The EQS SUV and the EQE SUV are built at the Mercedes-Benz U.S. International plant in Tuscaloosa County.
“If you look at our lineup, I’d say we’re going in full throttle,” says Senol Bayrak, vice president of sales and product for Mercedes-Benz USA. “And what we see in the market is making us very confident.”
American drivers have long had a bad case of big-car fever, and accordingly, Mercedes has spent the past decade going all-in on SUVs. In the U.S., its family trucksters shot past its car-shaped cars in 2017 and have steadily extended their lead since. Today, the brand has eight SUVs on the market and they account for 69% of the sales mix.
But with Americans’ growing interest in EV adoption, the suits at Mercedes are now steering their product array into a nascent sweet spot: the swanky, battery-powered SUV. Competition in this particular corner of the market is still scarce: BMW, Genesis, Rivian and Volvo each have a single offering. Audi and Tesla each have two, but neither are as luxurious as the new Benzes.

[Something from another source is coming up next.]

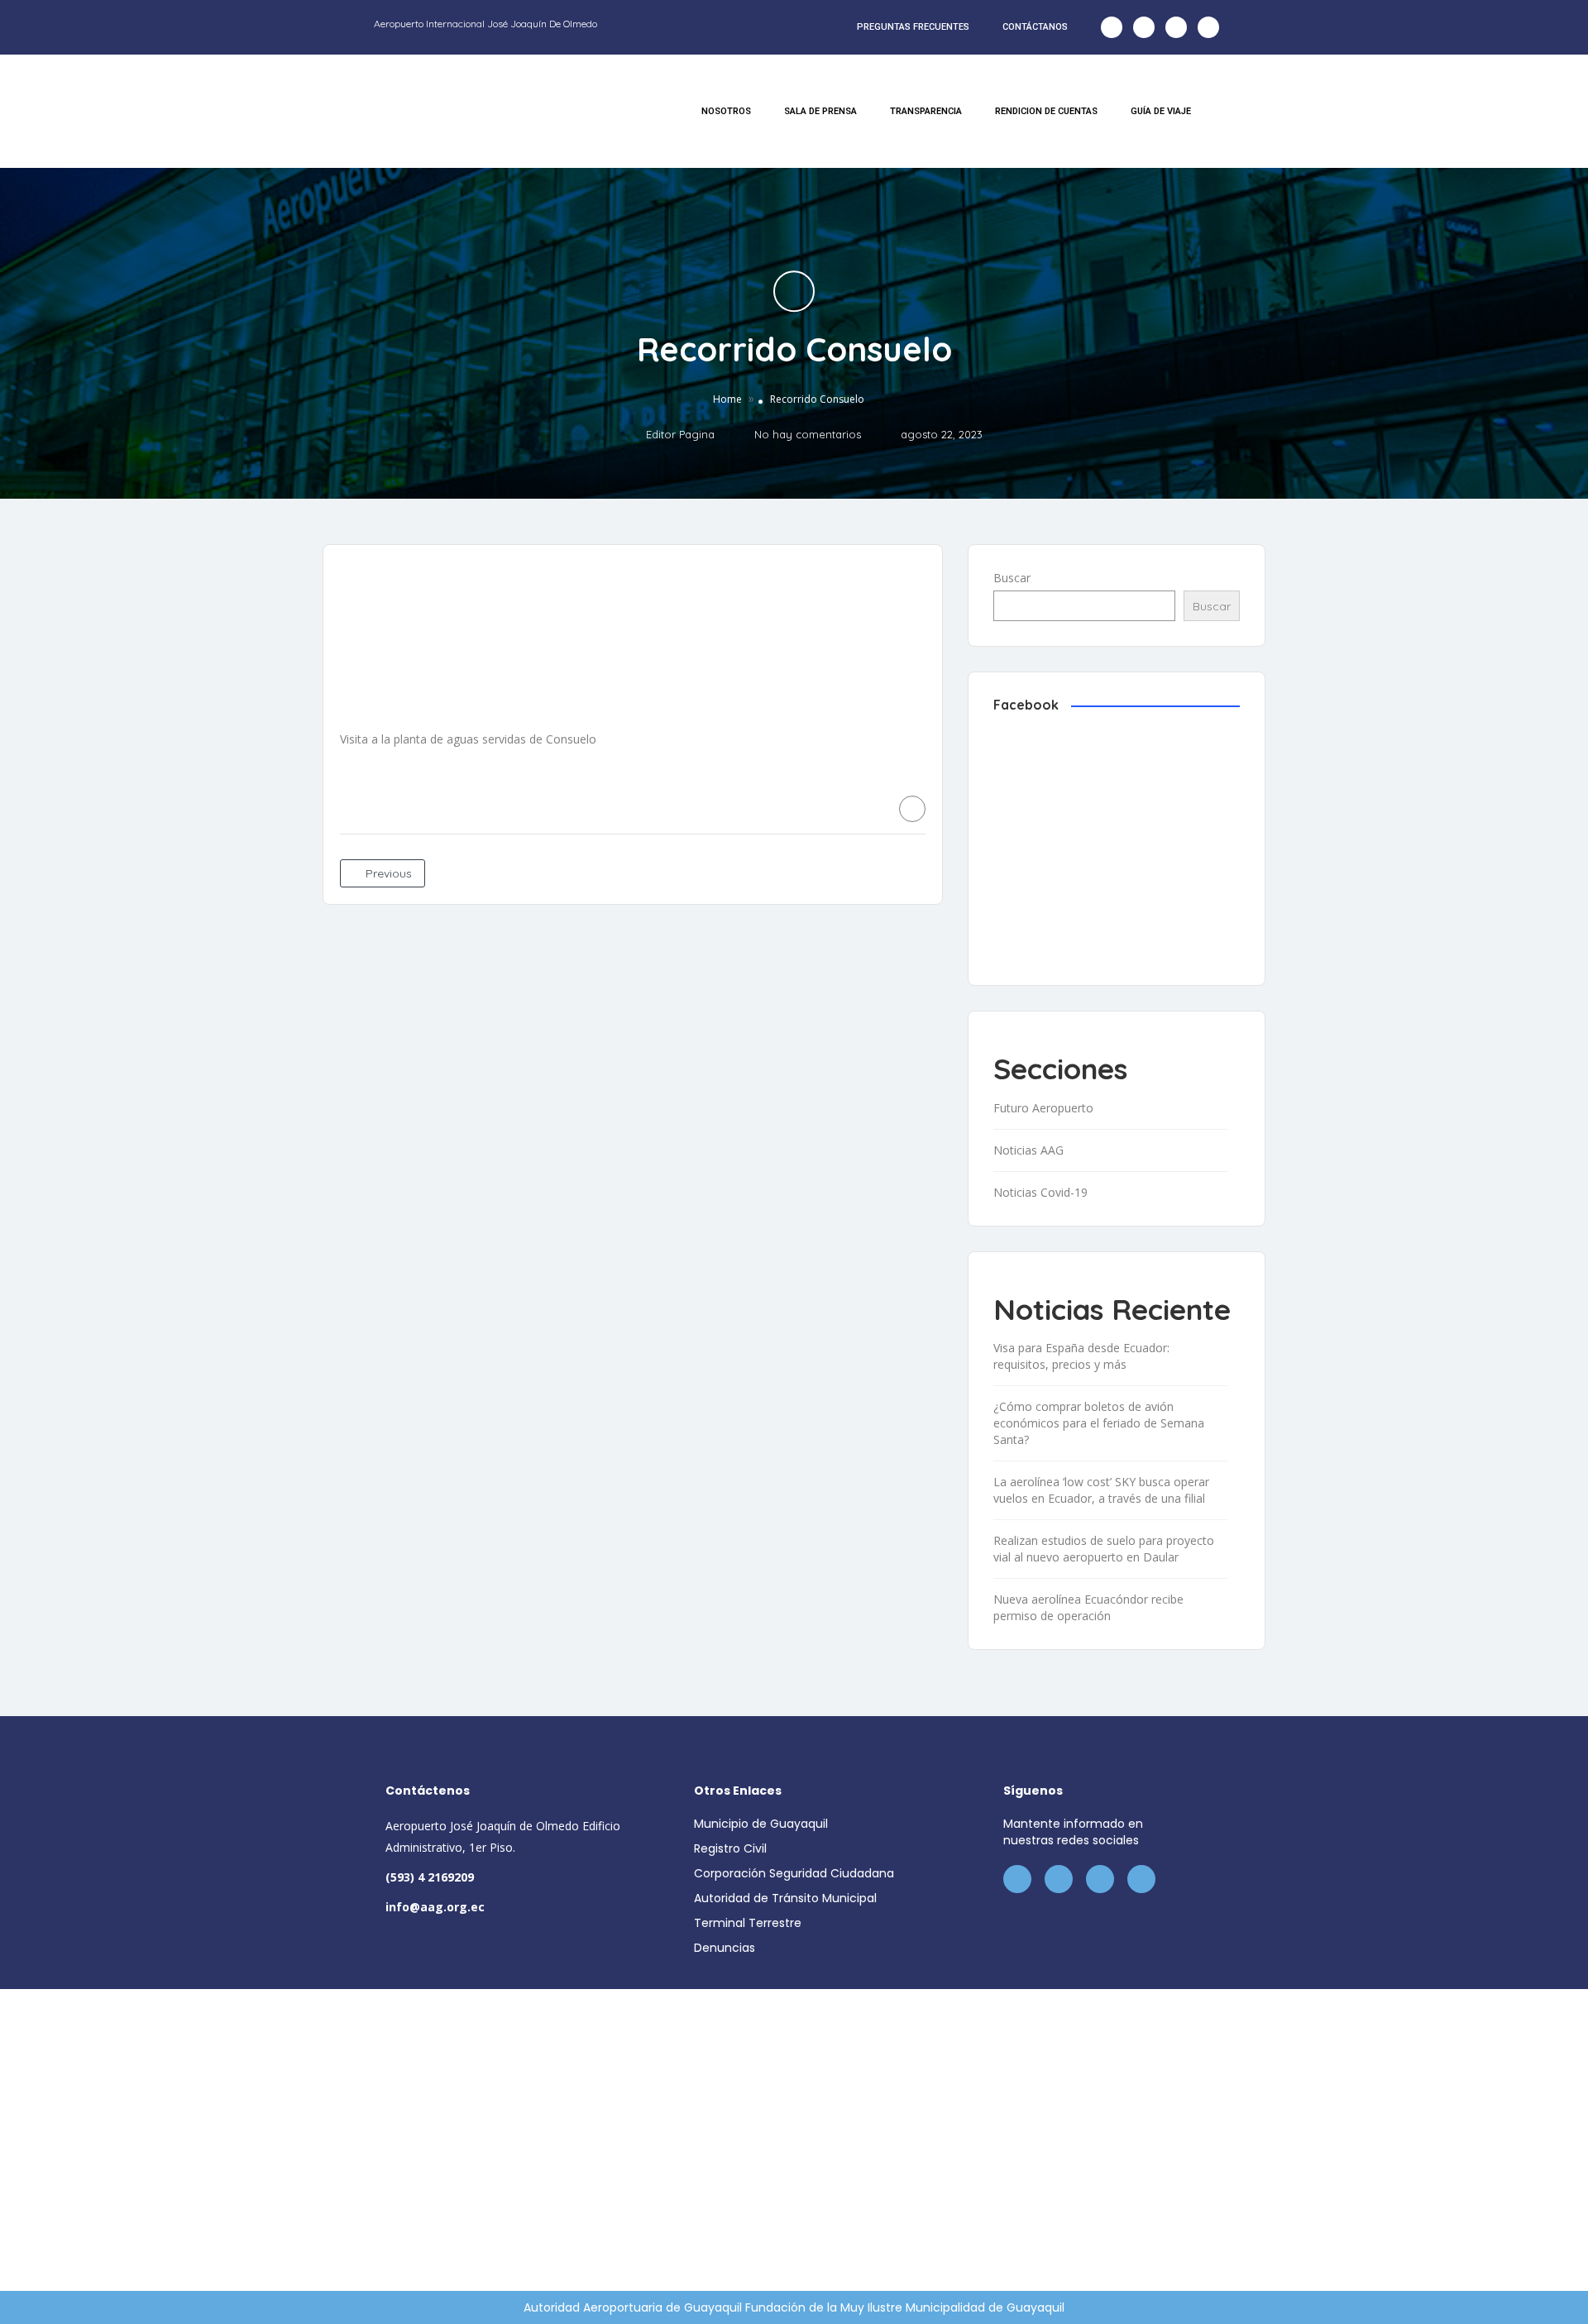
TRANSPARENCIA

Indeed, Joseph Agresta, who owns two Mercedes dealerships in New Jersey and New York, expects the EQS and EQB to become the most coveted models on his lot. “When the SUV thing started to happen, we already had the full complete lineup and we were kind of prepared for it,” he says. “We’re seeing the same opportunity right now with electric and Mercedes has approached this in a similar way.”

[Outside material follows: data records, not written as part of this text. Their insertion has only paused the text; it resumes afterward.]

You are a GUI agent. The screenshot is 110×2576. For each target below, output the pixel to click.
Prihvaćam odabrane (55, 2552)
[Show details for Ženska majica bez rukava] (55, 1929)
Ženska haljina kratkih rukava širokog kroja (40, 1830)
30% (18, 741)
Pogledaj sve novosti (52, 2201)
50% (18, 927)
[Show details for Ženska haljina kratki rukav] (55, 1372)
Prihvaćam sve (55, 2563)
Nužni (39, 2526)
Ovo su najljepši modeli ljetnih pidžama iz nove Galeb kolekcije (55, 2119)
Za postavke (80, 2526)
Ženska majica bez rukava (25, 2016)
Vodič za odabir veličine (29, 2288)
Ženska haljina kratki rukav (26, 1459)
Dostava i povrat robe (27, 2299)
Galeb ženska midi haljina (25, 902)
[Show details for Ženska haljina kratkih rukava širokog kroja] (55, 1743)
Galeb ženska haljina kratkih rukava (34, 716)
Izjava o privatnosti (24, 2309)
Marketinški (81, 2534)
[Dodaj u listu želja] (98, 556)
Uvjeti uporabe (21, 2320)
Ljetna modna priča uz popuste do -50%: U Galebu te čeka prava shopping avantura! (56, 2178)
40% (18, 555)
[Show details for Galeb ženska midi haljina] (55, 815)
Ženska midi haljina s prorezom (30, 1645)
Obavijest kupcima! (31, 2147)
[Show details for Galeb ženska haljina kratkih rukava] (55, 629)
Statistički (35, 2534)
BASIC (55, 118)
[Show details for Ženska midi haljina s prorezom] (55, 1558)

While Mercedes’ shift to EVs is recent, it’s no less thorough than the pivot to SUVs was. By the end of next year, the carmaker plans to have an all-electric version of every model in its portfolio. By 2030, it aims to sell only EVs, at least in countries that have enough chargers to make that feasible. Mercedes will spend $47 billion on its electric push this decade and backstop eight separate battery factories around the world.
Most of the features in the new Mercedes SUVs also come standard in its first electric car, the EQS sedan, which launched about a year ago. Over the first six months of this year, U.S. Mercedes dealers sold almost 5,000 of them, many for sums far above the stated sticker price.
“We are adding incremental volume,” Bayrak says. “And with these cars we have the opportunity to conquest (other carmakers).”